I'm wondering if part of the third party problem of things tanking in the Classic Computer Era had anything to do with how fast technology was evolving.

Partly. What about the industry still being in its infancy? Throwing random things at a moving wall to see what stuck.. New ideas had to be tried.

 

9 hours ago, Omega-TI said:

Now days you can buy a high end PC and expect to use it for 7 years easily.  Back in the early 80's before the "PC standardization" took place, a computer might get you 18-24 months max before it was so far out of date nobody wanted to dump more money into them.  Since it took time to develop and market items after a new platform was released, spending money on an out-of-date system might not have been as exciting/appealing as getting something for it when it was new. 

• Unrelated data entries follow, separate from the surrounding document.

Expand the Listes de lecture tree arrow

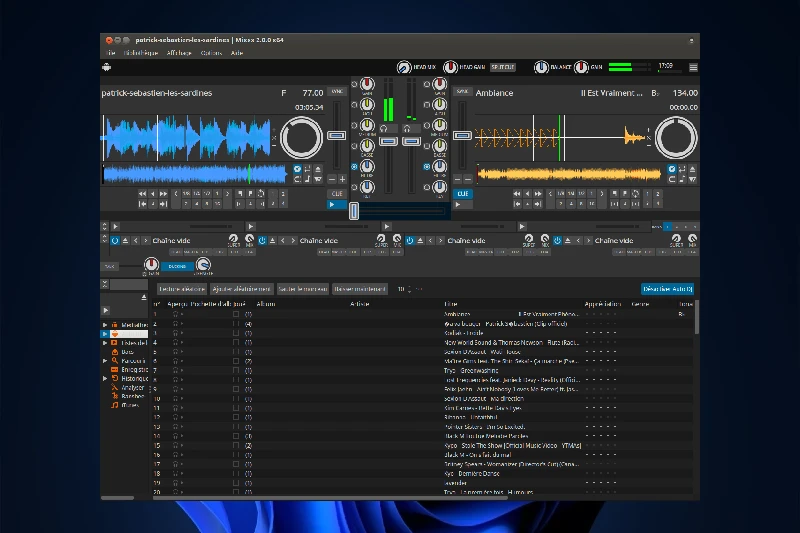pos(105,342)
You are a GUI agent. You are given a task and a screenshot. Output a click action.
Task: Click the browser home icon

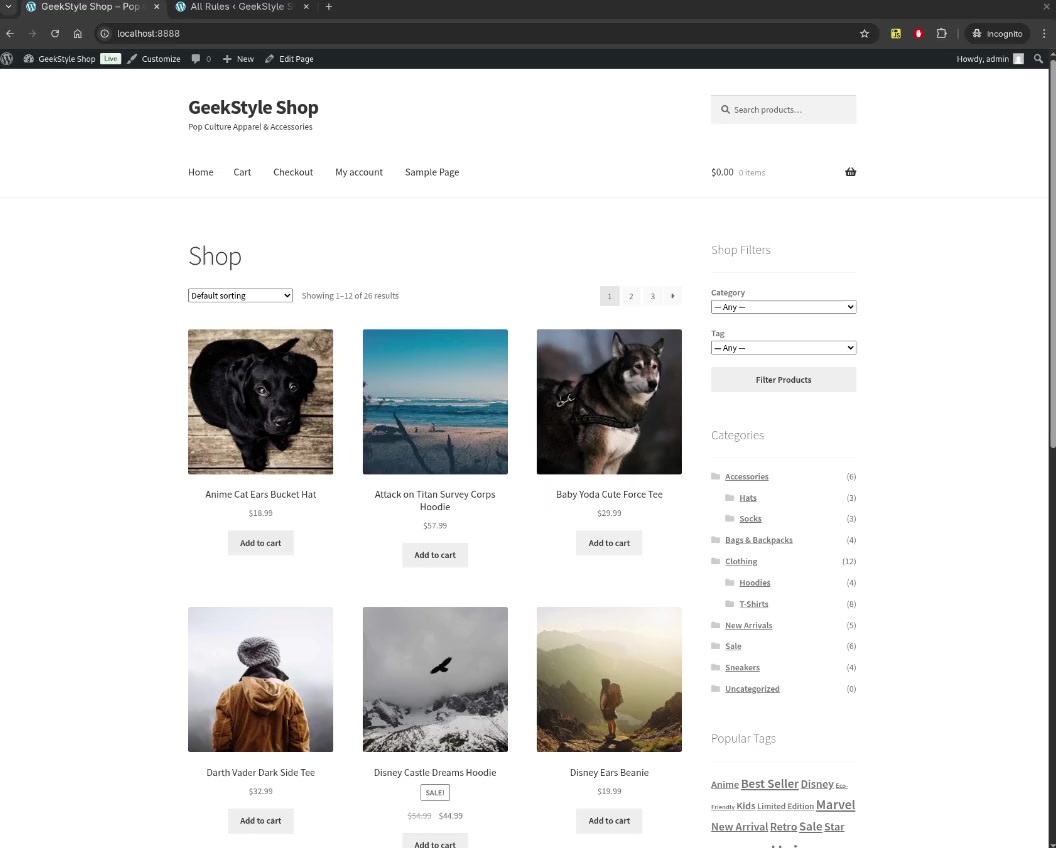pyautogui.click(x=78, y=33)
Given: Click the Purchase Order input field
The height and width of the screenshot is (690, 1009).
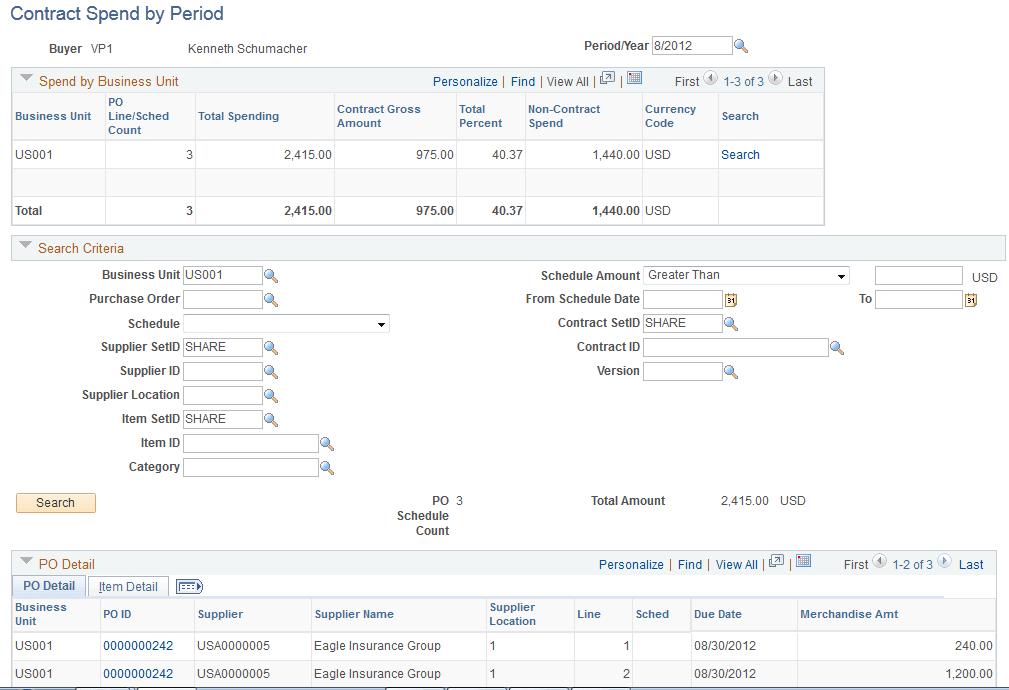Looking at the screenshot, I should pos(222,299).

I ventured away from the Apple II to an Amiga to explore graphics and Photon Paint and other contemporary art packages. It was fun and relaxing. But only for that. Everything else was a sorry mistake. Like I wanted to do some animation. The basic 500 or 1000 I was able to afford fell like 2000% below what the advertisements and editorials said it could do - unless I spent another $3000 on upgrades. So I pushed the Apple back into service for productive writing till I could afford a real PC. Available funds and prices converged early in the 486 era.

 

Through various incremental upgrades I had kept the Apple II useful for 10-12 years. For text it was as crisp and clean as a basic PC. The issue with Amiga/Workbench or even ST/TOS/GEM was sluggish-feeling bit-mapped text. Just felt mushy and the drive access was way slow compared to HDD on the Apple.

 

Happy to say I have both the Apple and the PC today!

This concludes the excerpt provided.